Work instruction: Give the records again. Keep them exact and leave out the images.

┄┄┄┄┄┄

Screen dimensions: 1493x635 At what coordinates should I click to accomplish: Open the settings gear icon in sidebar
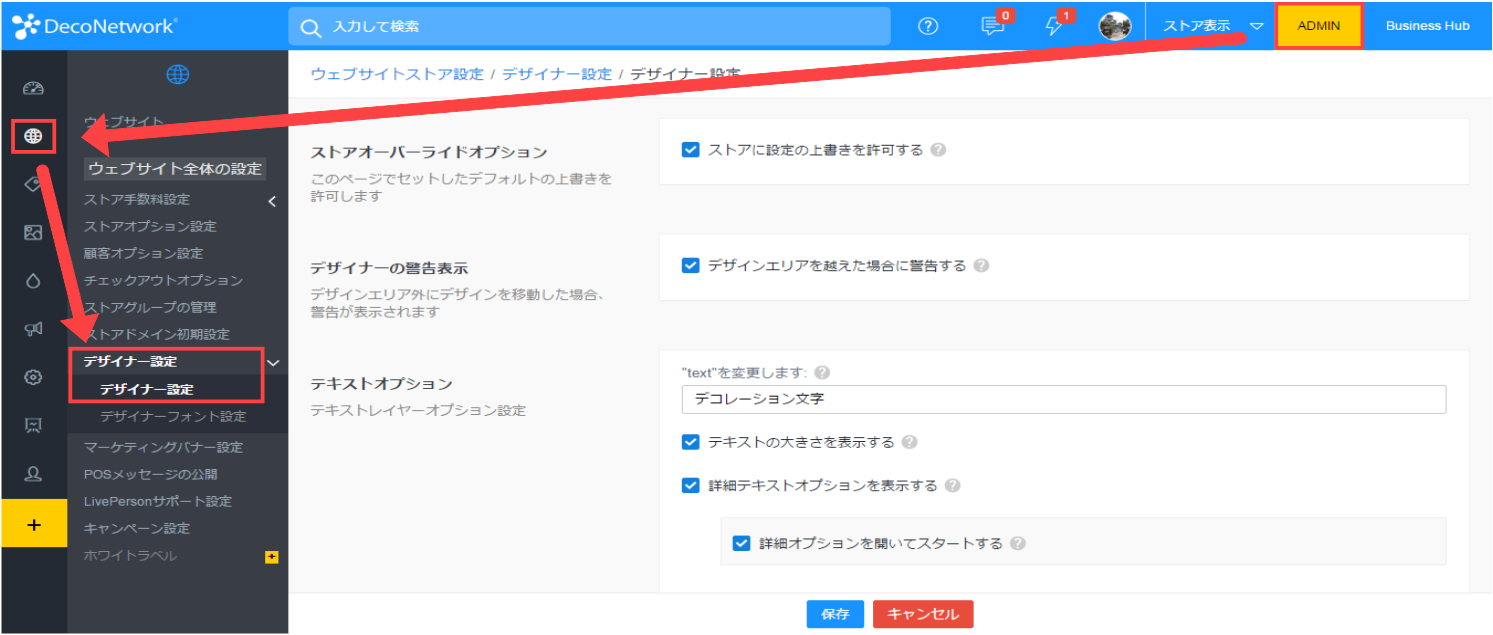(x=33, y=377)
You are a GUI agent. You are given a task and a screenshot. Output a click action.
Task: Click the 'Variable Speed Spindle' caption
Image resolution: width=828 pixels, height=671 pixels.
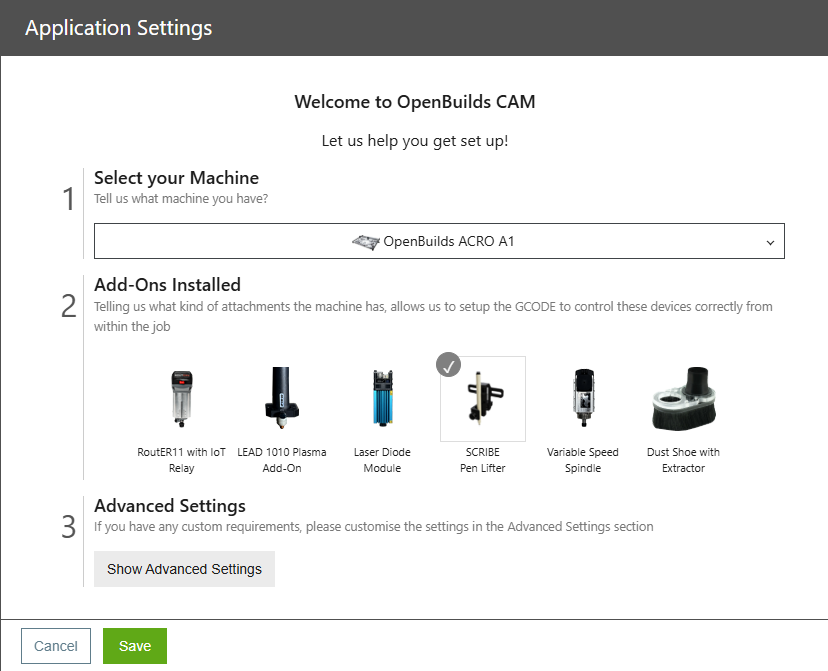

┄┄┄┄┄┄

Written answer:
Screen dimensions: 1493x635 At what coordinates should I click to accomplish: Open the settings gear icon in sidebar
(x=33, y=377)
You are a GUI agent. You are given a task and a screenshot. Output a click action.
Task: Click the 'Variable Speed Spindle' caption
Image resolution: width=828 pixels, height=671 pixels.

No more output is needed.